[<prev] [next>] [<thread-prev] [thread-next>] [day] [month] [year] [list]
Message-ID: <aQEsip3TsPn4LJY9@lizhi-Precision-Tower-5810>
Date: Tue, 28 Oct 2025 16:50:18 -0400
From: Frank Li <Frank.li@....com>
To: Koichiro Den <den@...inux.co.jp>
Cc: ntb@...ts.linux.dev, linux-pci@...r.kernel.org,
dmaengine@...r.kernel.org, linux-kernel@...r.kernel.org,
mani@...nel.org, kwilczynski@...nel.org, kishon@...nel.org,
bhelgaas@...gle.com, corbet@....net, vkoul@...nel.org,
jdmason@...zu.us, dave.jiang@...el.com, allenbh@...il.com,
Basavaraj.Natikar@....com, Shyam-sundar.S-k@....com,
kurt.schwemmer@...rosemi.com, logang@...tatee.com,
jingoohan1@...il.com, lpieralisi@...nel.org, robh@...nel.org,
jbrunet@...libre.com, fancer.lancer@...il.com, arnd@...db.de,
pstanner@...hat.com, elfring@...rs.sourceforge.net
Subject: Re: [RFC PATCH 00/25] NTB/PCI: Add DW eDMA intr fallback and BAR MW
offsets
On Mon, Oct 27, 2025 at 02:29:30PM +0900, Koichiro Den wrote:
> On Fri, Oct 24, 2025 at 12:43:47PM -0400, Frank Li wrote:
> > On Sat, Oct 25, 2025 at 01:04:01AM +0900, Koichiro Den wrote:
> > > On Thu, Oct 23, 2025 at 11:27:09PM -0400, Frank Li wrote:
> > > > On Thu, Oct 23, 2025 at 04:18:51PM +0900, Koichiro Den wrote:
> > > > > Hi all,
> > > > >
> > > > > Motivation
> > > > > ==========
> > > > >
> > > > > On Renesas R-Car S4 the PCIe Endpoint is DesignWare-based and the platform
> > > > > does not allow mapping GITS_TRANSLATER as an inbound iATU target. As a
> > > > > result, forwarding MSI writes from the Root Complex (RC) to the Endpoint
> > > > > (EP) is not possible even if we would add implementation to create a MSI
> > > > > domain for the vNTB device to use existing drivers/ntb/msi.c, and NTB
> > > > > traffic must fall back to doorbells (polling). In addition, BAR resources
> > > > > are scarce, which makes it difficult to dedicate a BAR solely to an
> > > > > NTB/msi window.
> > > > >
> > > > > This RFC introduces a generic interrupt backend for NTB. The existing MSI
> > > > > path is converted to a backend, and a new DW eDMA test-interrupt backend
> > > > > provides an RC-to-EP interrupt fallback when MSI cannot be used. In
> > > > > parallel, EPC/DWC gains inbound subrange mapping so multiple NTB memory
> > > > > windows (MWs) can share a single BAR at arbitrary offsets (via mwN_offset).

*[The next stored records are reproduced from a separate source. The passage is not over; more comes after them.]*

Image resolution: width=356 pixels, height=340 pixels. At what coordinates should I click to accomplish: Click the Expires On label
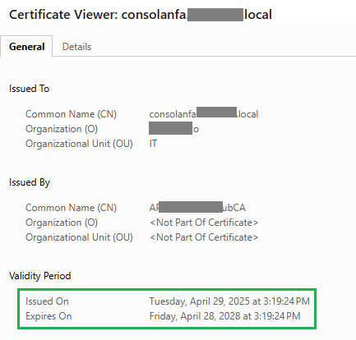[49, 316]
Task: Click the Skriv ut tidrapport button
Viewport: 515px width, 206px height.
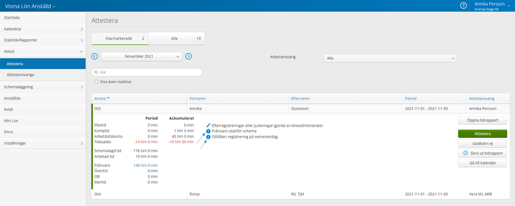Action: [482, 153]
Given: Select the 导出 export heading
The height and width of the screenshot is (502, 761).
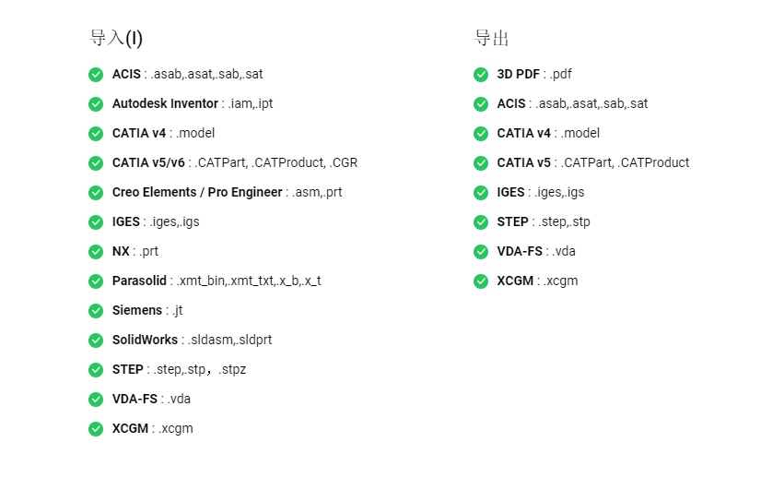Looking at the screenshot, I should (x=491, y=38).
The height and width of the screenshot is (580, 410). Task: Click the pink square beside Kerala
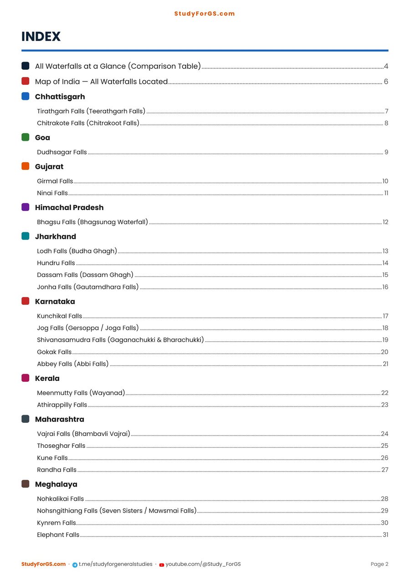pyautogui.click(x=26, y=378)
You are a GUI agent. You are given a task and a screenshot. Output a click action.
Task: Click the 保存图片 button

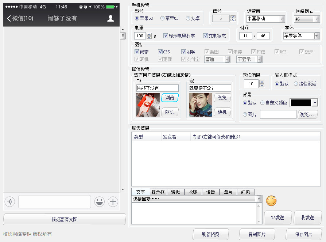303,234
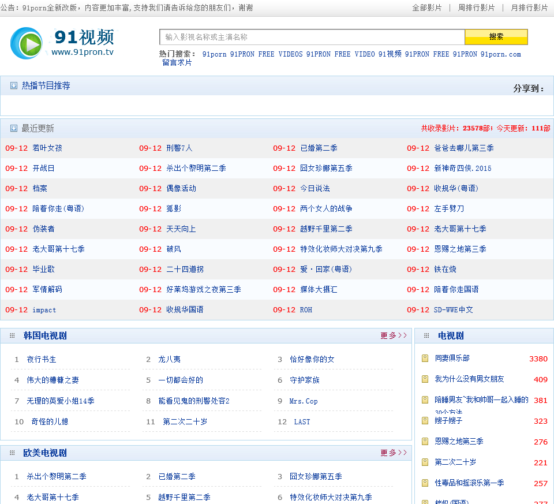Click the grid icon next to 欧美电视剧
This screenshot has height=504, width=554.
(12, 453)
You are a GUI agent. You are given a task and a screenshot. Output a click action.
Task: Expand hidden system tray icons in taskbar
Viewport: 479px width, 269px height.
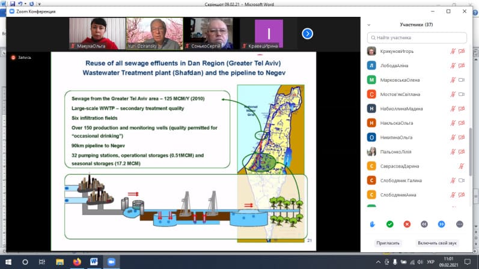tap(388, 262)
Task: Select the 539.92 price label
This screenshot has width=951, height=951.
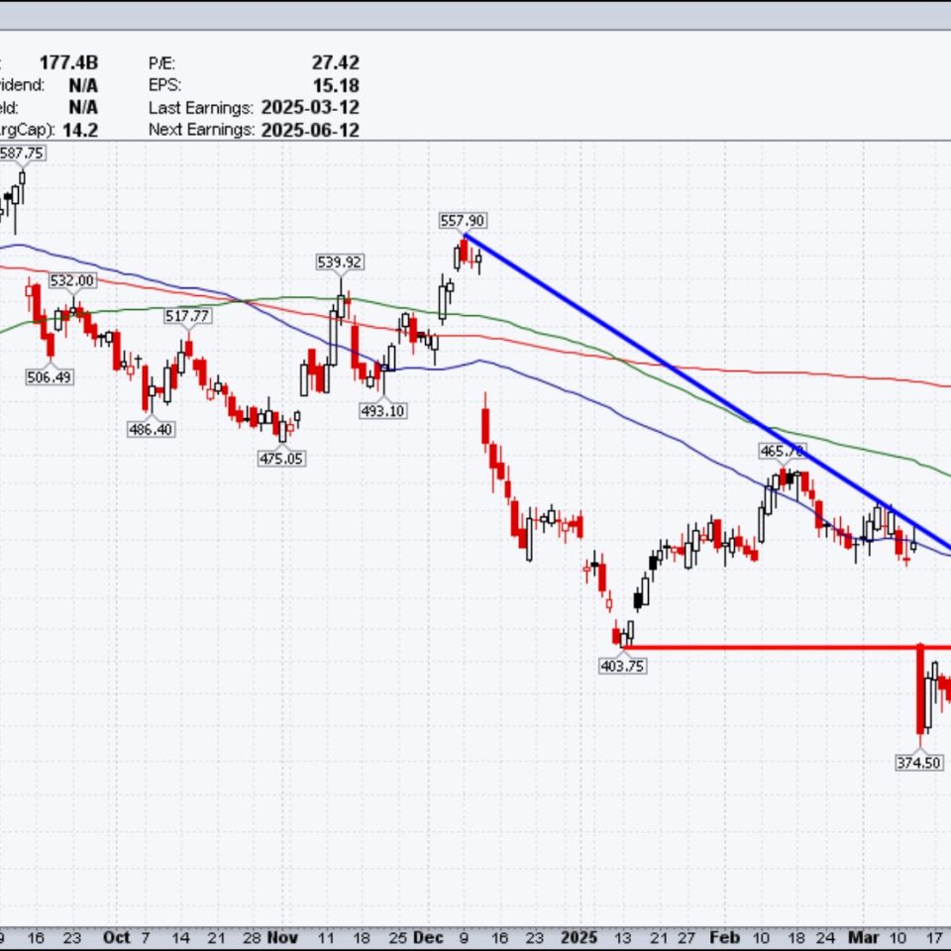Action: [340, 262]
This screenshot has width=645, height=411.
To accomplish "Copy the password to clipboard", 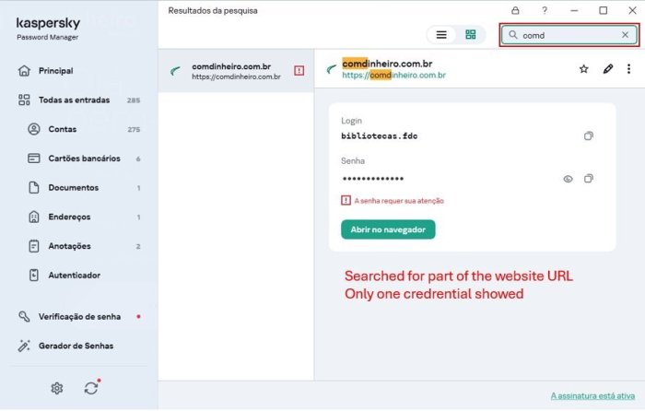I will tap(589, 179).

> > > > > The vNTB EPF and ntb_transport are taught about offsets.
> > > >
> > > > Map multi address to one bar is quite valuable, so we can start it as the
> > > > first steps.
> > > >
> > > > But I have a problem about DWC iATU address map mode. for example, bar0
> > > > to cpu address 0x8000000 (Local CPU). but difference RC system, at RC side
> > > > bar0 address is variable. May be 0xa000_0000 (RC side), maybe 0xc000_0000
> > > > (RC side).
> > > >
> > > > Set bar0 mapping before linkup.
> > > >
> > > > How do you know PCI bus address is 0xa0000000 or 0xc0000000.
> > >
> > > Thanks for the comment.
> > >
> > > For vNTB this is done in two steps:
> > >
> > > 1). In the epf_ntb_bind() path we call pci_epc_map_inbound() with
> > > epf_bar->phys_addr == 0. On the DWC side this only triggers
> > > dw_pcie_ep_set_bar_init() and does not program an inbound iATU yet.
> > > (pls see Patch #5).
> > > 2). Later, when ntb_transport's link work runs and we actually need to
> > > set up Address Match inbound window(s), pci_epc_map_inbound() is called
> > > again with epf_bar->phys_addr != 0 (and an offset for the sub‑range). At
> > > that point the RC has already enumerated the device and assigned the BAR,
> > > so dw_pcie_ep_map_inbound() reads back the assigned BAR value via
> > > dw_pcie_ep_read_bar_assigned(), computes pci_addr = base + offset, and
> > > programs the inbound iATU in Address Match mode (again, Patch #5 is
> > > relevant).
> > >
> > > Because we do not program the inbound iATU before enumeration, we don't
> > > need to know upfront whether the RC will place BAR0 at 0xa000_0000 or
> > > 0xc000_0000. We read the assigned address right before the actual
> > > programming (again, see the Patch #5). Am I missing something?
> >
> > This should work for vntb user case. It needs generalize for other usage
> > mode. maybe combine multi regions to one bar.
>
> IMO it's already generized infrastructure. I'm not sure if we need to
> retrofit other EPFs (pci_epc_set_bar callers) in this series. We can do
> that when there's really a concrete need.
>
> >
> > Add a case in pci-ep-test function drivers to let more people can review
> > it.
>
> This sounds reasonable, though it may involve seemingly a bit of duplicate
> work, i.e. adding a similar configfs knobs on the pci-epf-test side, expand
> the control register fields, make pci_endpoint_test aware of it, and
> makeing sure that the selftest still pass. Please correct me if I'm off
> here. I'll take some time to prepare that.
>
> Thanks for the review.
I like combine eDMA address to one bar, so RC side ntb epf driver can use
dw-edma driver, (suppose just refer drivers/dma/dw-edma/dw-edma-pcie.c)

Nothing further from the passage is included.